---------- SOURCE EXTRACT ----------

= Maria Erhart =

Austrian bridge player

Maria Erhart (née Kirner; 15 November 1944 – 2 September 2011), was an Austrian international bridge player, who had the rare distinction of playing for her country's Open team as well as for the Women's team. She reached the highest rank in the game, World Grand Master, and was a member of the Austrian teams which won the women's event at the European Team Championships in 1991, the World Team Olympiad the following year and the World Championships in 1998. She was described in Bridge Magazine as "one of the finest and most charismatic players in the history of the game".

==Early life==

She was born in Vienna, and in later life lived in Rattenberg. There she studied at the world trade university, which led to a job in market research. She married Peter Erhart, a medical doctor and like herself an international bridge player, in 1987. She worked as his assistant, as well as looking after the commercial aspect of his practice.

==Bridge accomplishments==

She began playing bridge in 1969. Just a year after taking up the game she took part in a tournament in Venice, where she met the top Italian players.

- In 1971 she met Rixi Markus, and thereafter they played together once or twice a year. In 1992 they won the St. Moritz Teams just two months before Markus's death.

---------- RECORD EXTRACTS ----------

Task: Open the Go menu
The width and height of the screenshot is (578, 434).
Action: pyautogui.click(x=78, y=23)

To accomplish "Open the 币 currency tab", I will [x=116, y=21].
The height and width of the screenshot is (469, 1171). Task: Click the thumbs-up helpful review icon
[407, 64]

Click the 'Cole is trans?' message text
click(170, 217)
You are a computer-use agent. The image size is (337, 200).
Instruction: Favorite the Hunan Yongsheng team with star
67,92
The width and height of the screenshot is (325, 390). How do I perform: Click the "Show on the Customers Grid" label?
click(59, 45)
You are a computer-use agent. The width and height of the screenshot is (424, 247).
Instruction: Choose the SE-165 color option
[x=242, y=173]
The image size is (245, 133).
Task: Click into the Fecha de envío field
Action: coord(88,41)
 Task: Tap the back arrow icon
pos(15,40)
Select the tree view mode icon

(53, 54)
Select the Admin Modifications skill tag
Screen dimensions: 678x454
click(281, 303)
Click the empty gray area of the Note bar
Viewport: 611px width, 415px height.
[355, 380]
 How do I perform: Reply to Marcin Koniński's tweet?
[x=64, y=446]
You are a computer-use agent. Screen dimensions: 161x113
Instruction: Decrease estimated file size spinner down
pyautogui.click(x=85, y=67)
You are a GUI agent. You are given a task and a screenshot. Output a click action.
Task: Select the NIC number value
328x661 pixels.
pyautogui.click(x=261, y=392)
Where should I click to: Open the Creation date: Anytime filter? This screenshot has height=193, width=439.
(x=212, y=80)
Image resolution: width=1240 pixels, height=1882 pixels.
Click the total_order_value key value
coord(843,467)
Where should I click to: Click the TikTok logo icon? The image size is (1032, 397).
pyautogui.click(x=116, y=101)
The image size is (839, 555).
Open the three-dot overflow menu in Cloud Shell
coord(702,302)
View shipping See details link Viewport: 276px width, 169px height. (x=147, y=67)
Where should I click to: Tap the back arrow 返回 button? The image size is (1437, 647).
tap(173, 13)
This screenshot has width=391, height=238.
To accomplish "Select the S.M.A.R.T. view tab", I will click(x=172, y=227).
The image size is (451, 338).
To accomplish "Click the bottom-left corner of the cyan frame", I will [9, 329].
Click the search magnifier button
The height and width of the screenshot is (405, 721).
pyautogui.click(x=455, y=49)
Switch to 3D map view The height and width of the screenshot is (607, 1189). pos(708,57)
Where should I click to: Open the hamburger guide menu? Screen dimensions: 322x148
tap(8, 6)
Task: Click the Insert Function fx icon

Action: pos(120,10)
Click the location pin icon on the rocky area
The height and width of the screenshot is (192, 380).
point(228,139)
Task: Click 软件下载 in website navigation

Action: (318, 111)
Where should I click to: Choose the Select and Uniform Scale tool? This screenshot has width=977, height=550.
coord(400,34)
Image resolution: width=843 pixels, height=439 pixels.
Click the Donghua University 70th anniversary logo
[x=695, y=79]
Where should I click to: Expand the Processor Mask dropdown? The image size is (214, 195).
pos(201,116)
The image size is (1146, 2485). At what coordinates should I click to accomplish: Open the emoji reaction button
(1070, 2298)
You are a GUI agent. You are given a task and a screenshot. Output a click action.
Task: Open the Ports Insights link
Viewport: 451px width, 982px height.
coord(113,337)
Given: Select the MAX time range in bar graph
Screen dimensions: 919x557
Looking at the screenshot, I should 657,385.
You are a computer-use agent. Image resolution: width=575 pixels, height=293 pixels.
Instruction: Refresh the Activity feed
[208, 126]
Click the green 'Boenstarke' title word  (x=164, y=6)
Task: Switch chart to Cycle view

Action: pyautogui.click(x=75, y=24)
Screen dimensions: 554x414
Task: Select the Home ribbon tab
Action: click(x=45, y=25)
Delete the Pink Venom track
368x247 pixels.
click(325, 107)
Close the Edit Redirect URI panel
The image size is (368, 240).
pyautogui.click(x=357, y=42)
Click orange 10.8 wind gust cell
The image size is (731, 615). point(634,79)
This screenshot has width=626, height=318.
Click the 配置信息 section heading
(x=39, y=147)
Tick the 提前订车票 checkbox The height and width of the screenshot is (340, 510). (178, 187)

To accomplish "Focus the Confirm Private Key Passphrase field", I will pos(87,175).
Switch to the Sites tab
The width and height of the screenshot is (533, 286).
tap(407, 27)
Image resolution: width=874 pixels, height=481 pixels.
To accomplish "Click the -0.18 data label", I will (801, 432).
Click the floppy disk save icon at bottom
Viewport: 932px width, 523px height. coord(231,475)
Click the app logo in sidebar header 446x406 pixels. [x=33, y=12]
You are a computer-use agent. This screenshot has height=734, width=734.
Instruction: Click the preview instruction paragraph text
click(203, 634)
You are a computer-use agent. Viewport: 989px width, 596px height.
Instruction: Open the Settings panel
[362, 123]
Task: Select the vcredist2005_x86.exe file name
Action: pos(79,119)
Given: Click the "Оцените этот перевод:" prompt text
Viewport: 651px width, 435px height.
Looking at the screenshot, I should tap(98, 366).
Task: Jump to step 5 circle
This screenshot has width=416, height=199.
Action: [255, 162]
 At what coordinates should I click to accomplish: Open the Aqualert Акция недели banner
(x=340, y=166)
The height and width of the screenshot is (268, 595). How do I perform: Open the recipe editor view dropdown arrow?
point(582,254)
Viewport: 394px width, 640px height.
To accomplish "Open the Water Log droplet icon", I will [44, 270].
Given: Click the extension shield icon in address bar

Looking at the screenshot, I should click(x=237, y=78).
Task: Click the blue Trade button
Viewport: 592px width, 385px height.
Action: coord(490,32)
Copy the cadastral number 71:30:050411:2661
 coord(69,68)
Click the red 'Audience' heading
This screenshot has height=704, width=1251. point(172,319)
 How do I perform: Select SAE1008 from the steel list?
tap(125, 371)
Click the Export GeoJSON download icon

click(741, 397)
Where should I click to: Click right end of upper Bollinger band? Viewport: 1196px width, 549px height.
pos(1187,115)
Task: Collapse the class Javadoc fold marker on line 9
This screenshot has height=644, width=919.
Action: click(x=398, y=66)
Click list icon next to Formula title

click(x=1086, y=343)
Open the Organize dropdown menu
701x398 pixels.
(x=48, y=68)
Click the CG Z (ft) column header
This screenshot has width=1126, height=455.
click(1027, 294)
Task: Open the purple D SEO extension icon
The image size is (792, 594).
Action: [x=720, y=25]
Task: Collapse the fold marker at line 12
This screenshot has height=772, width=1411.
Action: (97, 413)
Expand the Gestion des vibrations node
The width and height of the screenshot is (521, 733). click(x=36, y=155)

----------

Reproduce the full text on Maria Erhart above, word for word. The lines have nothing to do with the text on Maria Erhart.

◆ PROBLEM SOLUTION
= Maria Erhart =

Austrian bridge player

Maria Erhart (née Kirner; 15 November 1944 – 2 September 2011), was an Austrian international bridge player, who had the rare distinction of playing for her country's Open team as well as for the Women's team. She reached the highest rank in the game, World Grand Master, and was a member of the Austrian teams which won the women's event at the European Team Championships in 1991, the World Team Olympiad the following year and the World Championships in 1998. She was described in Bridge Magazine as "one of the finest and most charismatic players in the history of the game".

==Early life==

She was born in Vienna, and in later life lived in Rattenberg. There she studied at the world trade university, which led to a job in market research. She married Peter Erhart, a medical doctor and like herself an international bridge player, in 1987. She worked as his assistant, as well as looking after the commercial aspect of his practice.

==Bridge accomplishments==

She began playing bridge in 1969. Just a year after taking up the game she took part in a tournament in Venice, where she met the top Italian players.

- In 1971 she met Rixi Markus, and thereafter they played together once or twice a year. In 1992 they won the St. Moritz Teams just two months before Markus's death.